··· Available records
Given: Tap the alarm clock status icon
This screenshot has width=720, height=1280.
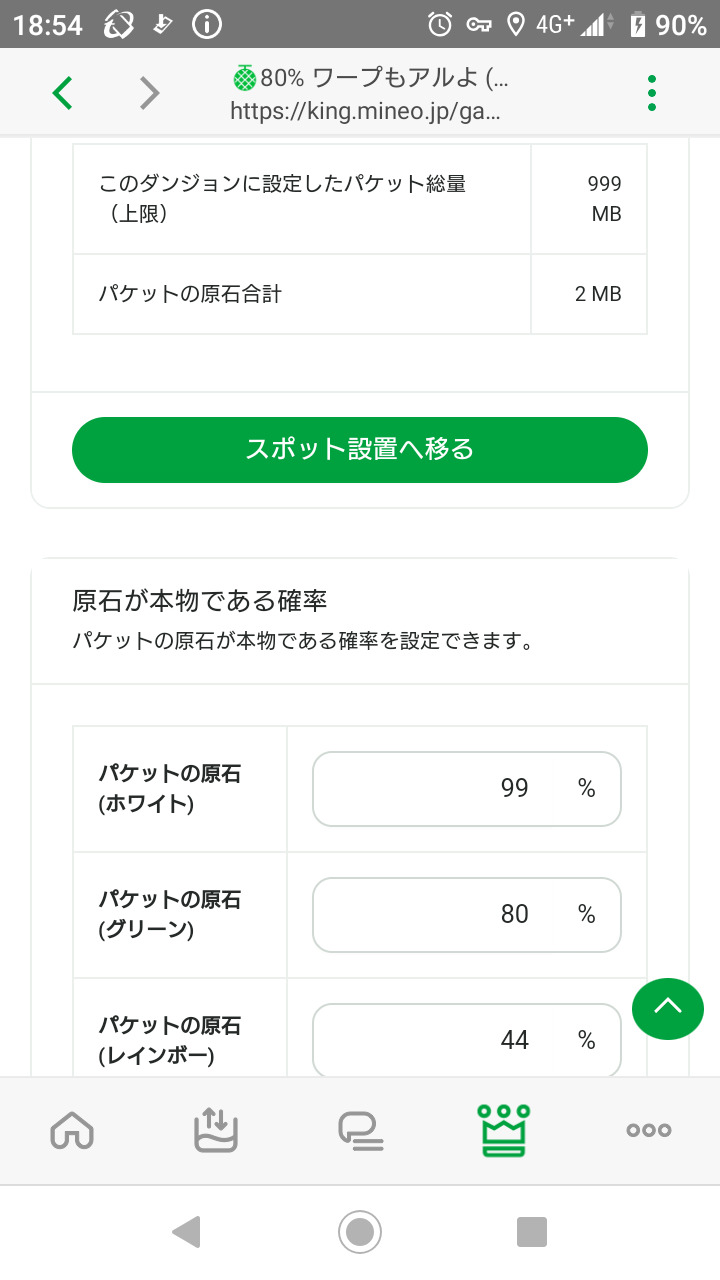Looking at the screenshot, I should [x=440, y=25].
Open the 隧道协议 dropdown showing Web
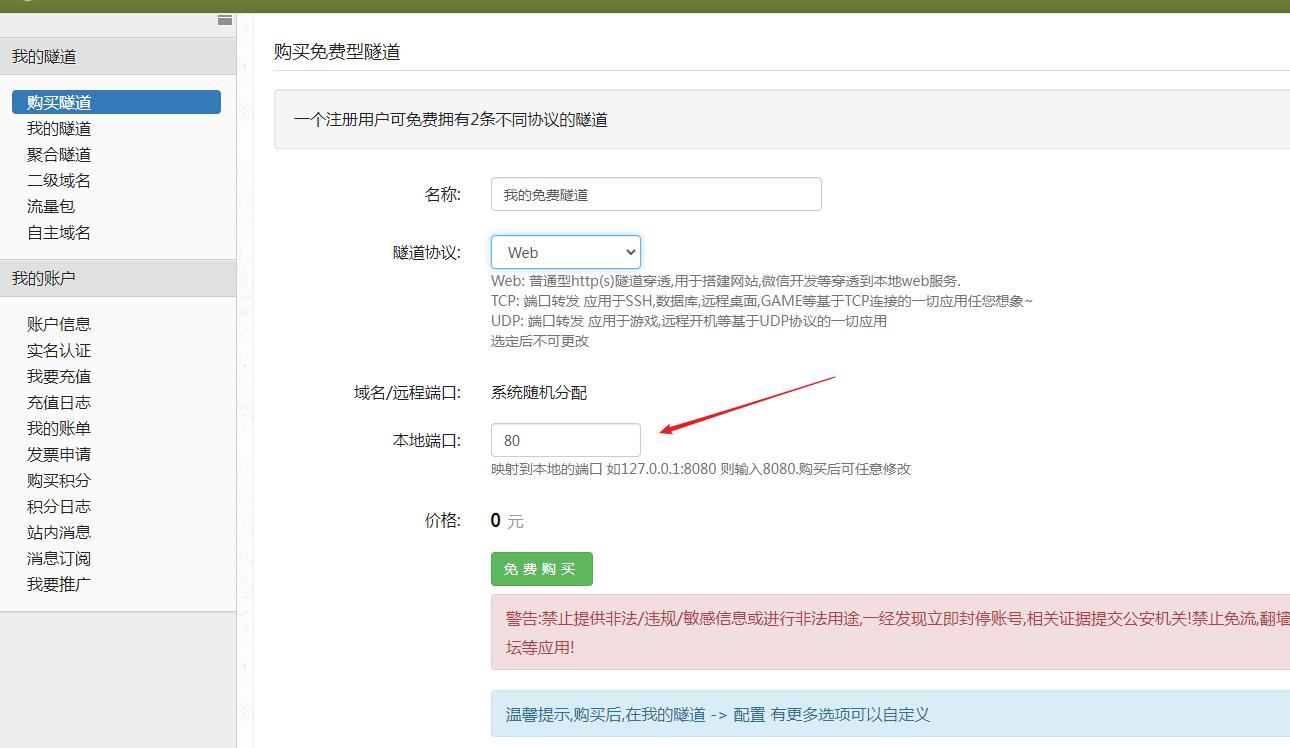This screenshot has height=748, width=1290. click(x=565, y=251)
······
Exercise details: Substitute "drop-down list" for every "dropdown" in the listing, change nothing else, and leave the pictures out of your answer.

Answer in full:
Given: Tap the alarm clock status icon
This screenshot has width=720, height=1280.
Looking at the screenshot, I should [x=440, y=25].
Open the 隧道协议 drop-down list showing Web
This screenshot has height=748, width=1290. click(x=565, y=251)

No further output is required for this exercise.